Локкарт рассуждал вполне логично: ввиду начавшихся арестов Берзинь операцию отложил, и Берзинь еще не сказал своего слова, а Константин предлагал латыша ликвидировать! Страшно подумать!.. Локкарт, Гренар, Пуль не забывали и то, что националист Берзинь получил от «друзей» почти два миллиона рублей (1 000 000 — от Англии, 200 000 — от США и 500 000 — от Франции), дал слово чести, что этой суммы при определенных условиях будет достаточно, чтобы ликвидировать правительство Советов. Он не может так просто отказаться от обязательств, данного честного слова и дезертировать. Ведь ему оказывалось высшее доверие — деньги передавались без расписки.
Консула в тот момент озадачивало больше другое. Очень некстати то, что его приятельница Мура арестована. После некоторых размышлений в нем возобладал рыцарь. Он отправился в Комиссариат иностранных дел. Его приняли, были вежливы, но развели руками, ссылаясь на ЧК. Тогда Локкарт прибег к крайнему средству: явился снова на Лубянку и попросил доложить о себе Петерсу. Не исключено, что этот «отъявленный чекист», как он считал, согласится поговорить как «мужчина с мужчиной».
Из воспоминаний Локкарта: «Я обратился на Лубянку к Петерсу и просил проявить гуманность к женщине, которая ни в чем не виновата».
Из воспоминаний Петерса: «Войдя ко мне в кабинет, он был очень смущен, потом сообщил, что находится с баронессой Бекендорф в интимных отношениях и просит ее освободить».
Консул апеллировал к чувствам. Петерс был спокоен, обещал рассмотреть все аргументы, приведенные консулом, в пользу невиновности его приятельницы. Но вдруг… в какую-то минуту Петерс изменился, сурово сказал англичанину, что в этот раз ВЧК отпустить его не может.
Это был арест, ставший ответной мерой на действия Лондона. В английской столице взяли под стражу М. М. Литвинова, несмотря на то что он был назначен (4 января 1918 г.) послом РСФСР в Англии, о чем было сообщено министру иностранных дел Артуру Бальфуру. Литвинова запрятали в Брикстонскую тюрьму и на дверях камеры повесили издевательскую надпись: «Гость правительства его величества».
Локкарта поместили в странную квадратную комнату. Удобств никаких: простой стол, четыре деревянных стула, истертая и расшатанная кушетка; два окна комнаты выходили во двор. У простого умывальника с «соском» для англичанина повесили чистое полотенце, что вызвало надменную улыбку консула; откуда было знать странным и неотесанным чекистам, что истинный сакс, подобно Седрику[24], вымыв руки, не обтирает их полотенцем, а сушит, помахивая ими в воздухе.

────────────────

# ПИСЬМЕННОЕ ЗАДАНИЕ A
Ответьте на вопросы по отрывку об аресте Локкарта:
(i) Какую сумму Берзинь получил от Франции?
(ii) Куда Локкарт отправился сначала, чтобы добиться освобождения своей приятельницы?
(iii) В какую тюрьму поместили Литвинова?
# ПИСЬМЕННОЕ ЗАДАНИЕ B
Перепишите из отрывка об аресте Локкарта без изменений фрагмент, начиная со слов «Локкарта поместили в» и продолжая до слов «ими в воздухе.» включительно.

# ФРАГМЕНТЫ ЛИСТИНГА
────────────────

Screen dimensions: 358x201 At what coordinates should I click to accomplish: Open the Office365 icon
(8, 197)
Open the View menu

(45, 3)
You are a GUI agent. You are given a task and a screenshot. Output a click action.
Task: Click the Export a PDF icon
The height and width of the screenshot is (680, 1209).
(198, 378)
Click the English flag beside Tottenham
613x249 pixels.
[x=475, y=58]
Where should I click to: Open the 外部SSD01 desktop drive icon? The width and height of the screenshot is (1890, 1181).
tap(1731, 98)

────────────────

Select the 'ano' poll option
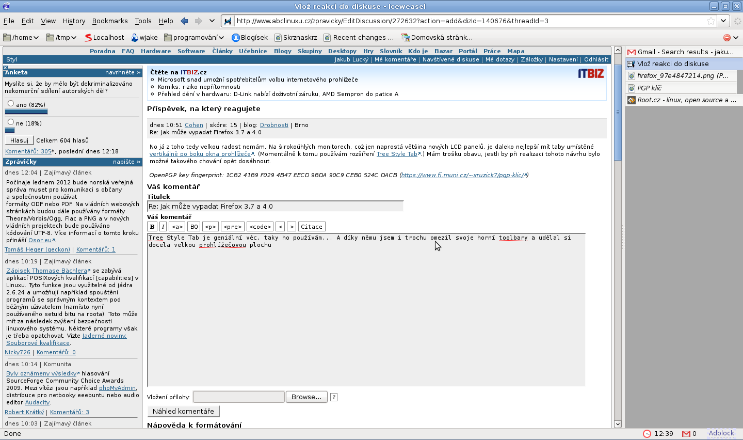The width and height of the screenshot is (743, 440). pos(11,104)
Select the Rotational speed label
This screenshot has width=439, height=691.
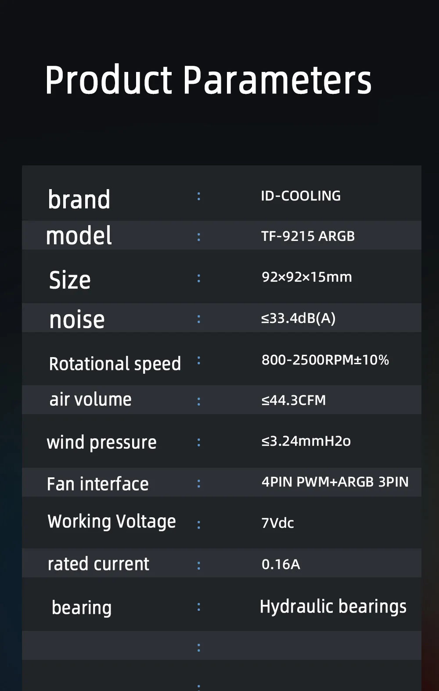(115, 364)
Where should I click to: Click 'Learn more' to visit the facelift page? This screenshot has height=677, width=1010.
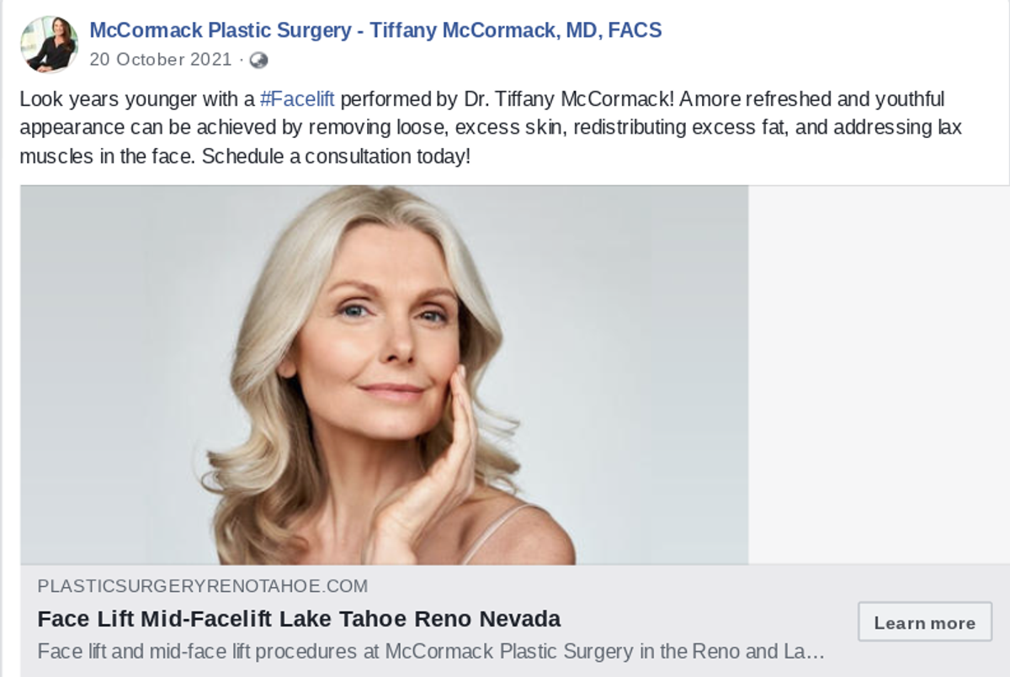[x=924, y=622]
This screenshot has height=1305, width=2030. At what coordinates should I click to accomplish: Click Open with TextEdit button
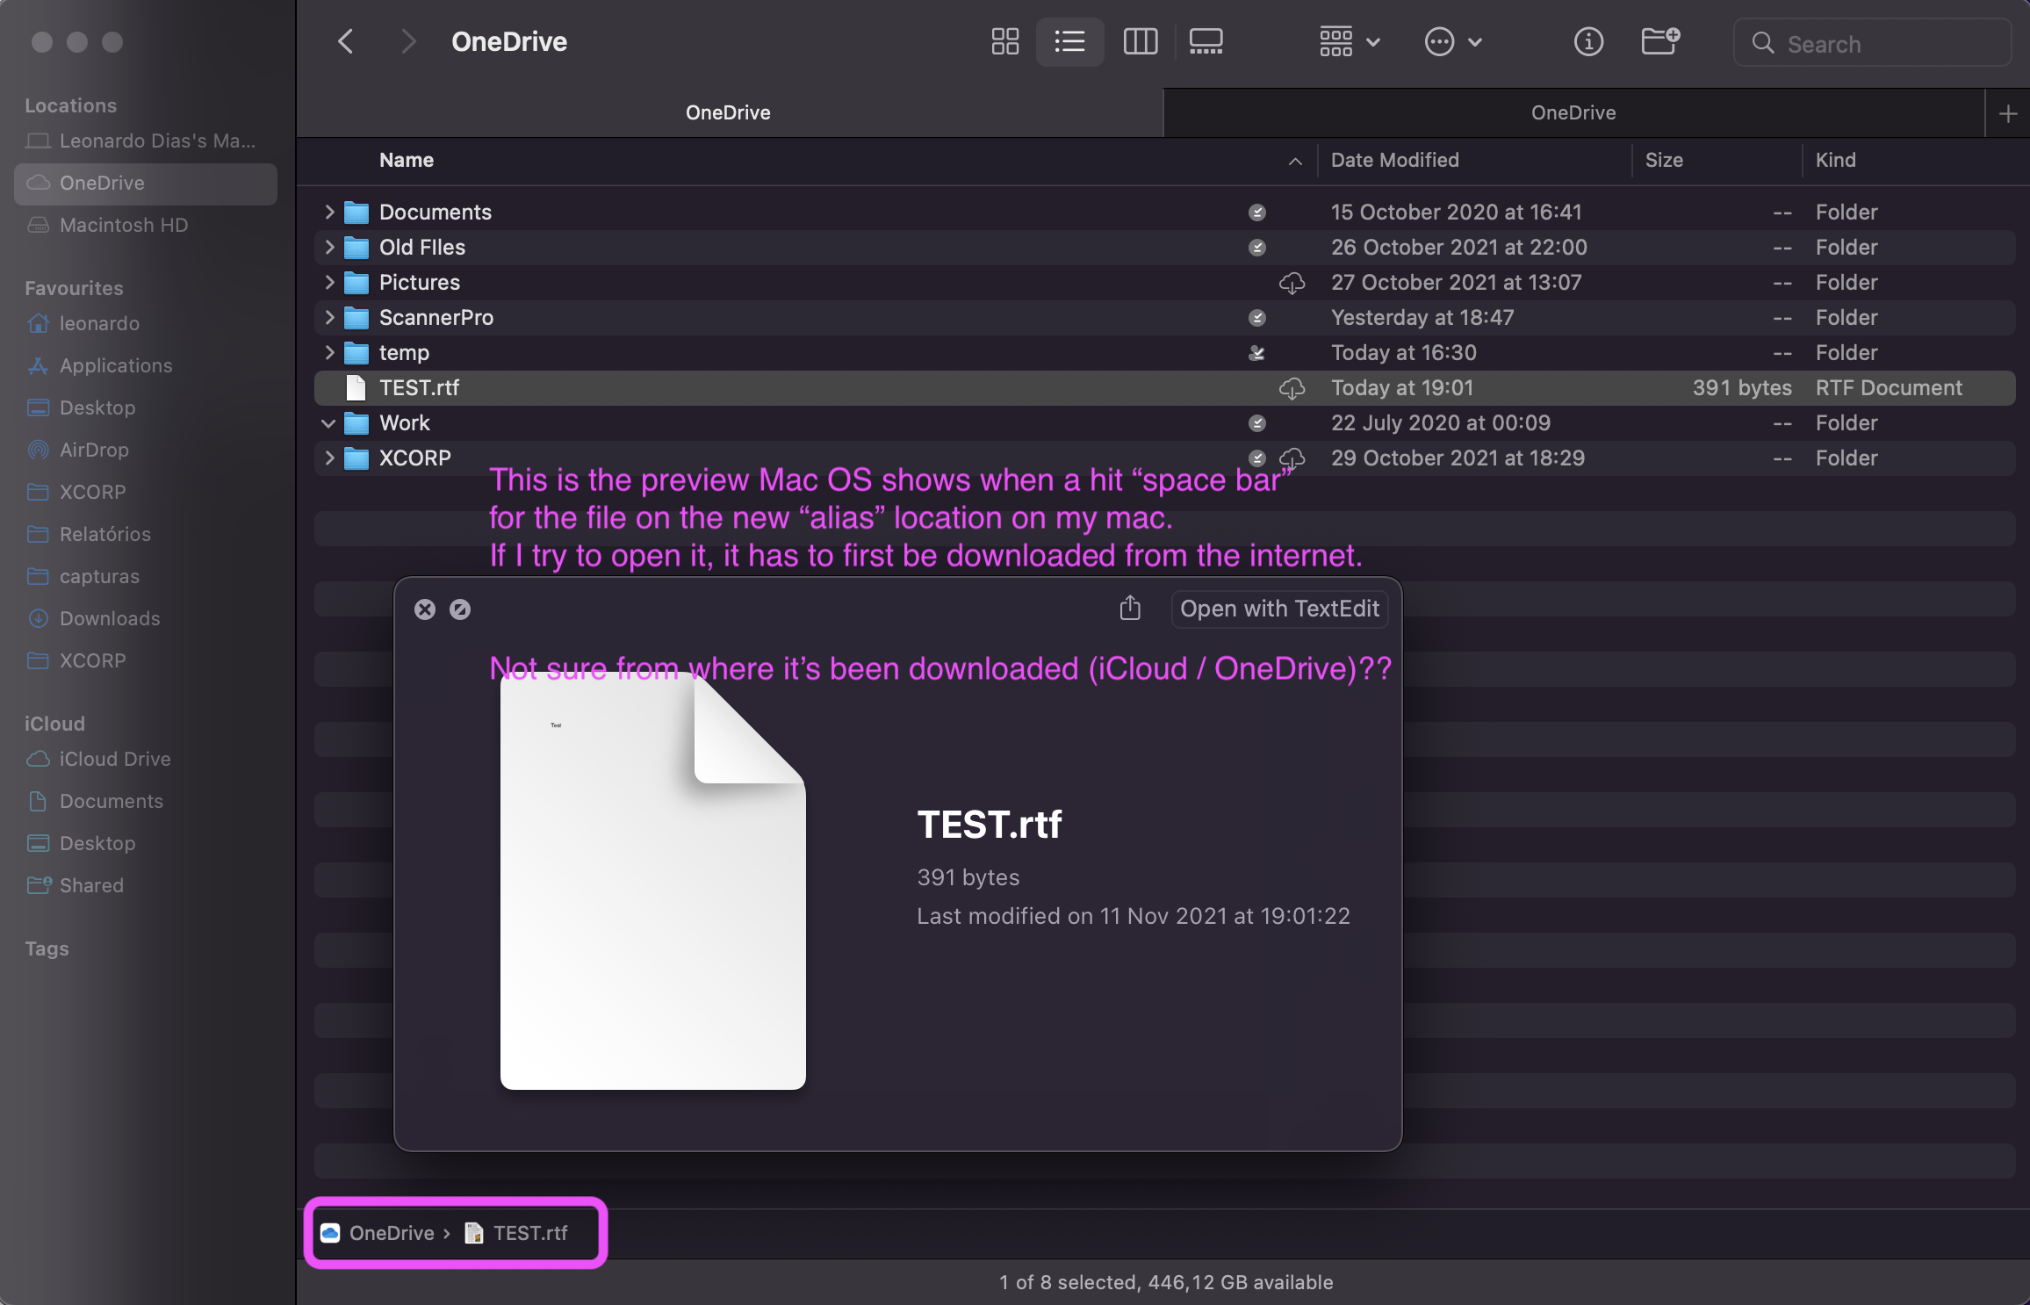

────────────────

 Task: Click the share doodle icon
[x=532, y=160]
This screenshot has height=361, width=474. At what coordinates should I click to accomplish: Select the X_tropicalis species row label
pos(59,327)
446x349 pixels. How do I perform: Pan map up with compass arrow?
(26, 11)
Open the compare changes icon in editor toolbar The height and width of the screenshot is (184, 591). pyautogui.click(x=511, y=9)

────────────────

# РЕЗУЛЬТАТ A
(i) 500 000 рублей.
(ii) В Комиссариат иностранных дел.
(iii) В Брикстонскую тюрьму.

# РЕЗУЛЬТАТ B
Локкарта поместили в странную квадратную комнату. Удобств никаких: простой стол, четыре деревянных стула, истертая и расшатанная кушетка; два окна комнаты выходили во двор. У простого умывальника с «соском» для англичанина повесили чистое полотенце, что вызвало надменную улыбку консула; откуда было знать странным и неотесанным чекистам, что истинный сакс, подобно Седрику[24], вымыв руки, не обтирает их полотенцем, а сушит, помахивая ими в воздухе.